Swap "screenshot" for "screen capture" in the items, starting at the line that has "Where should I click to: Open" and stopping after the final item, with everything else left unchanged; give back only those lines.

MATERIAL FOR THIS TASK:
-*-*-
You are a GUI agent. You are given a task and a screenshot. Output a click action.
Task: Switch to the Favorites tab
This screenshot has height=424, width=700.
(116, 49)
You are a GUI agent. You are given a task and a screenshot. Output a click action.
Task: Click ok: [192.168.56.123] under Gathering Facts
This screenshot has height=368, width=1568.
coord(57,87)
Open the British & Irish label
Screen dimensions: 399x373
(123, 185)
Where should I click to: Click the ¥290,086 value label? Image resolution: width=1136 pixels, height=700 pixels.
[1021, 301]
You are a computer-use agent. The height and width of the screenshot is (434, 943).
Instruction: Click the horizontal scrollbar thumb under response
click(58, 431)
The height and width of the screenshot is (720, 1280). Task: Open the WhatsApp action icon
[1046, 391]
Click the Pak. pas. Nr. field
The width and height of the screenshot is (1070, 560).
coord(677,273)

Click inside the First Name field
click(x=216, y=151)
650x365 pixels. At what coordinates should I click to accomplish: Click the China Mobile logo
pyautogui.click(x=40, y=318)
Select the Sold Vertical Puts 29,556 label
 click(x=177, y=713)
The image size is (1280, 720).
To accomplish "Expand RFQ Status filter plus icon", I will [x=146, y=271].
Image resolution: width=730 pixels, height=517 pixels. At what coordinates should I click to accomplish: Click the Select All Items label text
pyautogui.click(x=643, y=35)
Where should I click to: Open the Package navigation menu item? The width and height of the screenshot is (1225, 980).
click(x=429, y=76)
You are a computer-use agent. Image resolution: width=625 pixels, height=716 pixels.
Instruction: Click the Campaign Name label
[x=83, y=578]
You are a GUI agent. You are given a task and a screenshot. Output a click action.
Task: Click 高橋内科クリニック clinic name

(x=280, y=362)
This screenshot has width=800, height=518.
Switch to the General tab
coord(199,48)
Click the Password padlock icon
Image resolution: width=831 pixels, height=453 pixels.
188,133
-*-*-
EXERCISE SOLUTION:
Where should I click to: Open the Package navigation menu item? The width and height of the screen capture is (1225, 980).
click(x=429, y=76)
You are a computer-use agent. Image resolution: width=625 pixels, height=716 pixels.
Instruction: Click the Campaign Name label
[x=83, y=578]
You are a GUI agent. You are given a task and a screen capture. Output a click action.
Task: Click 高橋内科クリニック clinic name

(x=280, y=362)
This screen capture has width=800, height=518.
Switch to the General tab
coord(199,48)
Click the Password padlock icon
Image resolution: width=831 pixels, height=453 pixels.
188,133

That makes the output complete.